◆ Collected data ◆
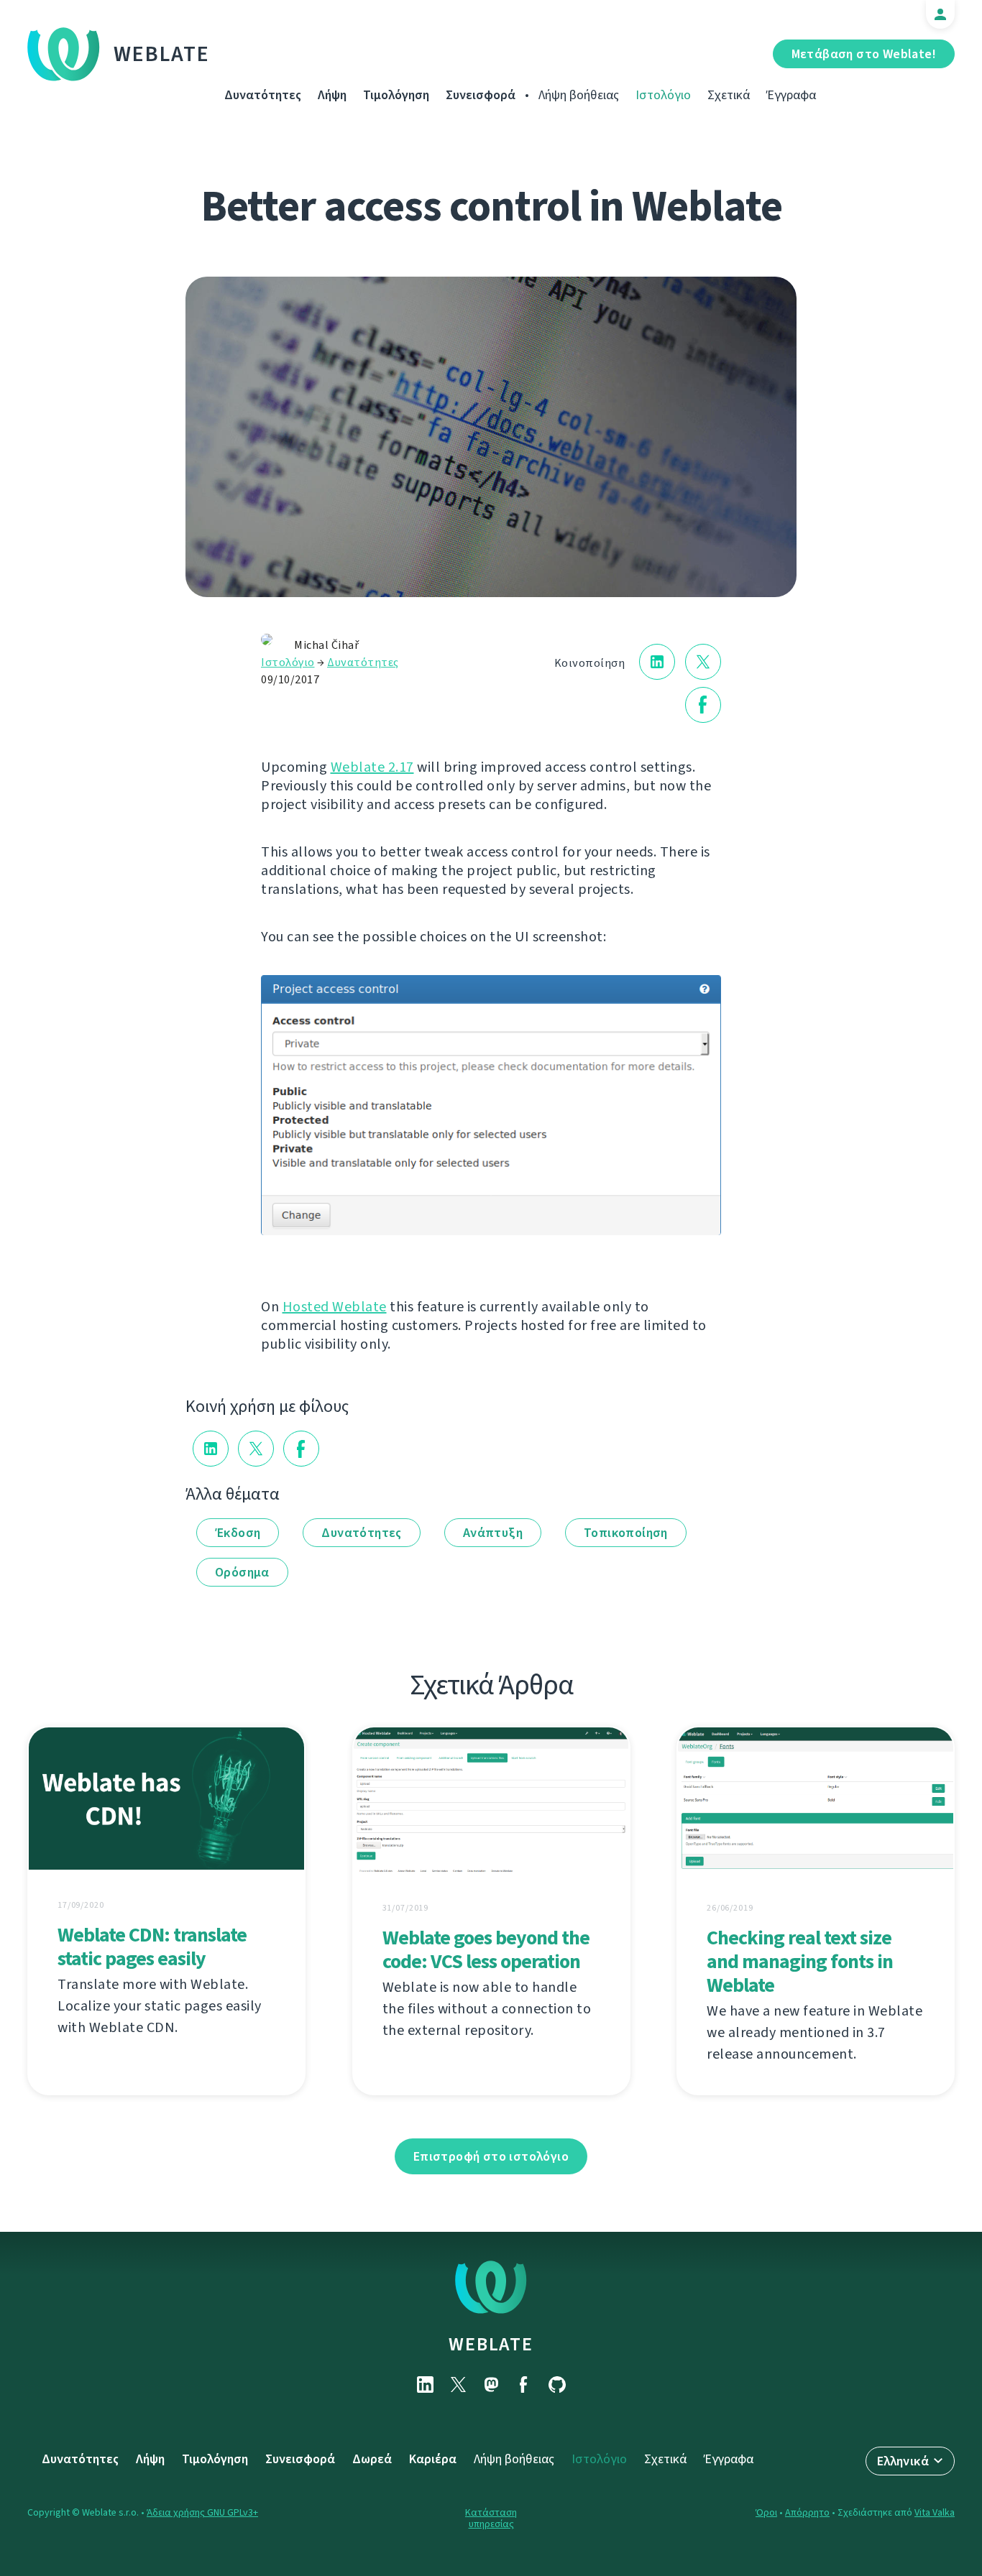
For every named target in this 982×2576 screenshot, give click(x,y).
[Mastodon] (491, 2384)
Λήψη (332, 94)
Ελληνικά (903, 2461)
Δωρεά (372, 2458)
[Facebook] (524, 2384)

◆ Task ◆
The data above is to be printed exactly, all of it, except for the pictures.

◆ Written response ◆
For every named target in this 982×2576 screenshot, give click(x,y).
[Mastodon] (491, 2384)
Λήψη (332, 94)
Ελληνικά (903, 2461)
Δωρεά (372, 2458)
[Facebook] (524, 2384)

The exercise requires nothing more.